Adesso, e non domani, l’Italia può giocare un ruolo di primo piano in questo scacchiere. Intanto, perché insostituibile cerniera mediterranea. Poi perché storica esportatrice di talenti e ammirata terra creativa. Girando per quest’Europa, prima e dopo l’Ottantanove, un italiano si sente in casa ovunque. Perché come e forse più che a Pietroburgo, Cracovia è stata città tirata su da architetti italiani, e Varsavia, finita la guerra, venne ricostruita pietra su pietra tenendo presenti le tele del Canaletto. Vilnius, capitale della Lituania, come Roma sorta su sette colli, fu definita dal poeta e Premio Nobel Czeslaw Milosz «il regno dell’architettura barocca e italiana trasferito nei boschi del Nord». Se Praga è stata dichiarata dall’Unesco patrimonio dell’umanità è perché dal Barocco al Cubismo molti stili l’hanno modellata. Budapest, vista dalla danubiana Isola Margherita, allinea palazzi severi e sfarzosi al modo di quelli della Repubblica marinara di Genova. Riga, capitale della Lettonia, esibisce cinque piani del Palazzo Italia dove i prodotti della nostra moda non conoscono tramonti. Sono di origine italiana i celebri cavalli di Lipiça, piccolo centro del Carso sloveno, con la scuderia fondata nel 1580 dall’austriaco arciduca Carlo II, che volle incentivare l’equitazione classica e le scuole di sport equestri. Tallin, capitale dell’Estonia, città medioevale meglio conservata d’Europa, figurerebbe bene dentro le mura di Lucca, come Bratislava, capitale della Slovacchia, potrebbe saldarsi alla struttura urbana della città più verticale d’Italia, Torino…

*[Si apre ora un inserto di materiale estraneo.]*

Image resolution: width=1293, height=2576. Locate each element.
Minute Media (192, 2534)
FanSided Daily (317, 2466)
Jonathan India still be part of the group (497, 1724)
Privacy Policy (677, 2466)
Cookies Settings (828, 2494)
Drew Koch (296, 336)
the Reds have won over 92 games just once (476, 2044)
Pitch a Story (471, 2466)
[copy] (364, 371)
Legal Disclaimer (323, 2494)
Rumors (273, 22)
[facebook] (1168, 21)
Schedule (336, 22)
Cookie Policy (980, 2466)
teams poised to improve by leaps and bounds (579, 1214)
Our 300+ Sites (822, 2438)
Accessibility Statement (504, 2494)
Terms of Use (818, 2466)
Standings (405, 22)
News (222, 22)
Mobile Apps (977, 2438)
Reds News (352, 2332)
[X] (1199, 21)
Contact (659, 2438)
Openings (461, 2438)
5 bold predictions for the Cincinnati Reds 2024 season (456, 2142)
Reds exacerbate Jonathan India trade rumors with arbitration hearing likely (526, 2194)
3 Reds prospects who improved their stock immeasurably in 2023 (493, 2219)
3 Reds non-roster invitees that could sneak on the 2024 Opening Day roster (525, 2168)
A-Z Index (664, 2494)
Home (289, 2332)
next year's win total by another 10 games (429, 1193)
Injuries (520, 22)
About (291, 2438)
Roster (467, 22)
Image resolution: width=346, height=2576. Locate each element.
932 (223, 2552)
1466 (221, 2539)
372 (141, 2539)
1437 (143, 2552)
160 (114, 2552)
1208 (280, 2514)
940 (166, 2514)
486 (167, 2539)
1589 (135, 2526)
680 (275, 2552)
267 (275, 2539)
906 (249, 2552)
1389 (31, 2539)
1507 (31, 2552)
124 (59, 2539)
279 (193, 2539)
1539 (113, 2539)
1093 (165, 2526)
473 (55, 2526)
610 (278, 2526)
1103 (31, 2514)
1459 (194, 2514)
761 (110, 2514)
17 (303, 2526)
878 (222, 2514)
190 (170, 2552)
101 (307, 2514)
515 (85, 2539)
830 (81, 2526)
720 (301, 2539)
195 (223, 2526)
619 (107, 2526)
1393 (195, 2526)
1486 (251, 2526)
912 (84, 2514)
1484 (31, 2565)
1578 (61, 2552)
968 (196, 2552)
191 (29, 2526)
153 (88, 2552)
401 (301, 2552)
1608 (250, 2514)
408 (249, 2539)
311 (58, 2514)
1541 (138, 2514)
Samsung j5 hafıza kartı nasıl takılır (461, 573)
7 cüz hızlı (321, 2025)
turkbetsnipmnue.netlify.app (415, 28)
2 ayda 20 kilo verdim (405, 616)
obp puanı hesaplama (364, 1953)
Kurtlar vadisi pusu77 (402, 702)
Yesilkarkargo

Realtà, certamente. E anche suggestioni, non si può negare. Ma la tentazione di riconsiderare una cultura paneuropea aggregante, e non discriminante, è forte, perché è il migliore antidoto contro l’europportunismo presuntuoso e a volte sprezzante di chi proponeva, fra i Quindici, Europe a due velocità, e non si farebbe scrupolo, fra i Venticinque, di ipotizzarne a tre.
Aveva avuto un sogno, Nauman: quello di una Mitteleuropa che, partendo da Amburgo e passando per Vienna, Budapest, Sofia e Costantinopoli, culminasse a Baghdad. Quel sogno era naufragato fra le trincee della Grande Guerra, e di una Mitteleuropa meno larga ci è rimasta una letteratura innervata nelle tessiture di un macerante presente storico e della sua umana precarietà e problematicità, a torto ritenuta “di confine”, e dunque vagamente esplorata. Ora è mutato un clima, e fra non molto non ci saranno più frontiere da varcare per stabilire altre residenze. Si potrà camminare su sentieri che non avranno più le cesure dei valichi e delle terre di nessuno.
Ci sarà un melting pot continentale? E una osmosi e fusione in forma nuova di contenuti letterari e di espressioni artistiche? Ci federerà una forza interna, oppure carolingi e mitteleuropei, mediterranei e celtici procederanno su strade parallele, sì, ma con ritmi di marcia scombinati? Saremo tutti coraggiosi eurorifondatori, oppure opachi eurosauri? Tempo un anno, e già potremo leggere i primi segnali in chiaro.